## Aim of the exercise
Only lines holding the string "screenshot" are wanted; copy each one from the material.
[Supplied material — start]
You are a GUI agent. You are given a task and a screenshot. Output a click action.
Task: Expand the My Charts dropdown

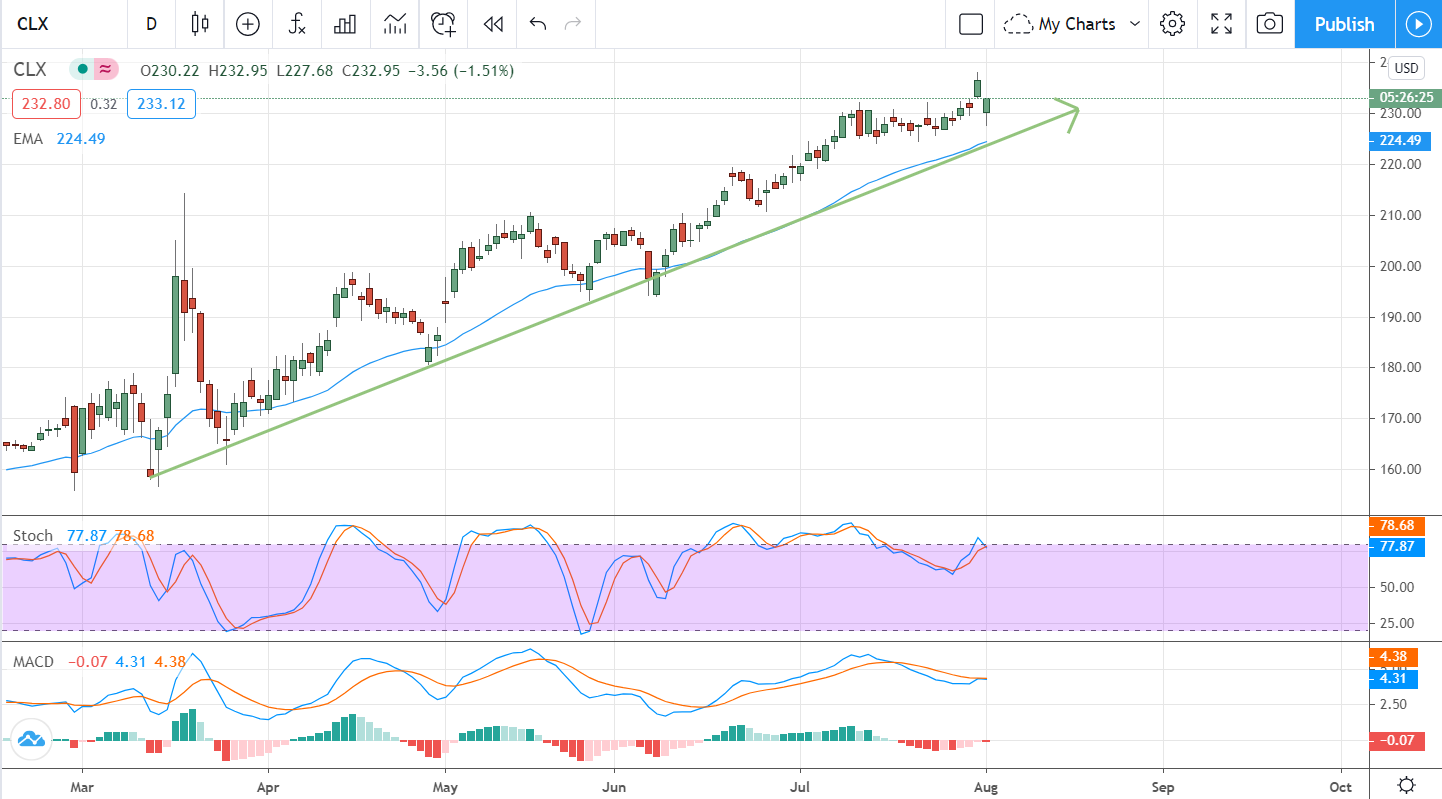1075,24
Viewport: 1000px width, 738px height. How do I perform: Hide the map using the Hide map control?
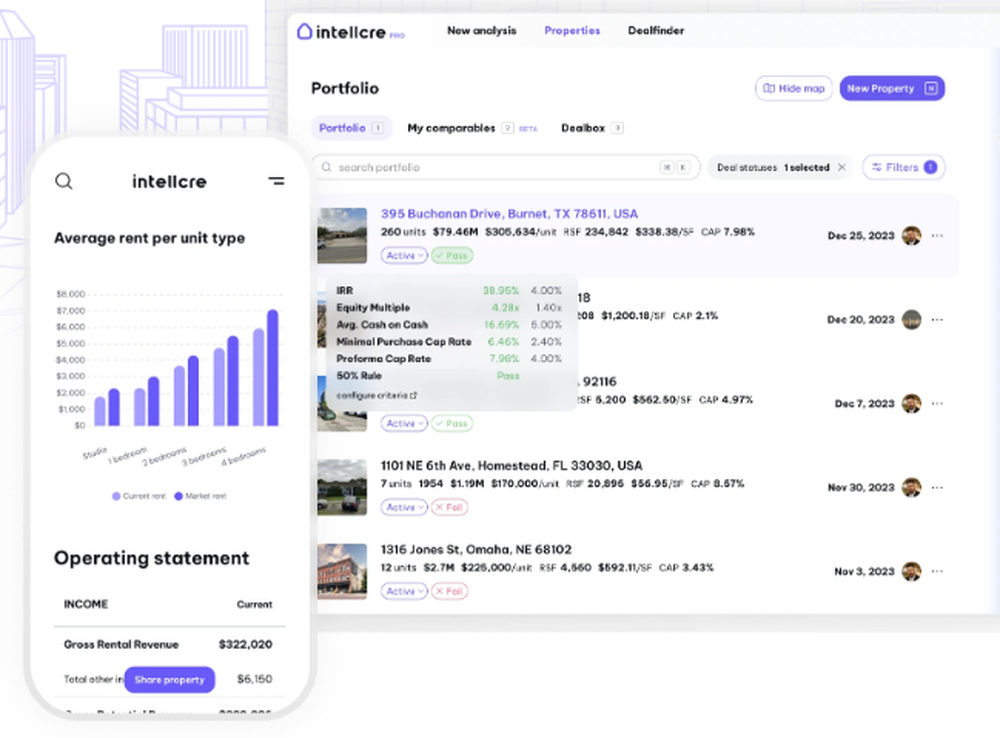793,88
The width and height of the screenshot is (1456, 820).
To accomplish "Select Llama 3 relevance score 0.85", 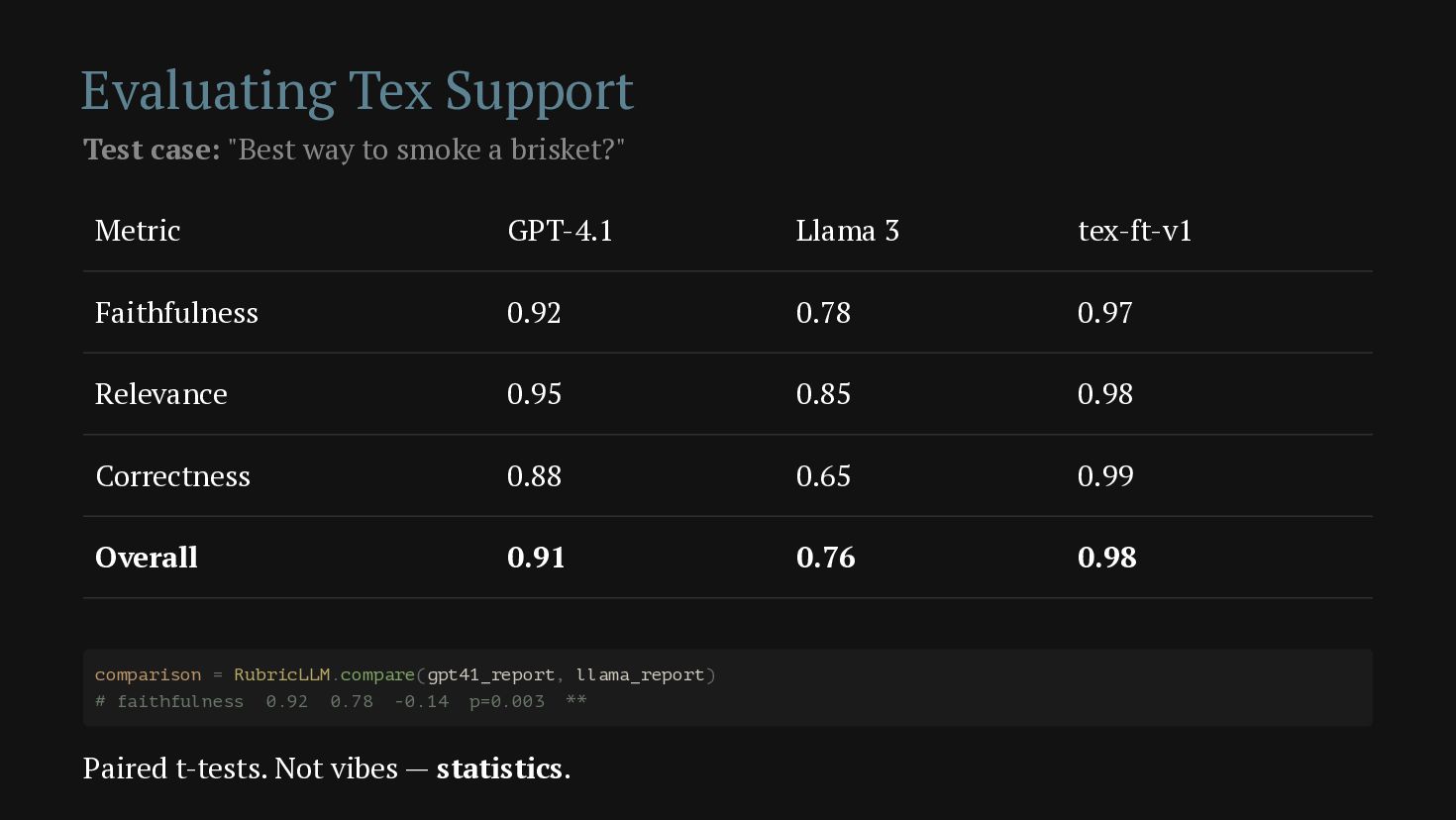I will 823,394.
[Supplied material — finish]
## Answer box
You are a GUI agent. You are given a task and a screenshot. Output a click action.
The width and height of the screenshot is (1456, 820).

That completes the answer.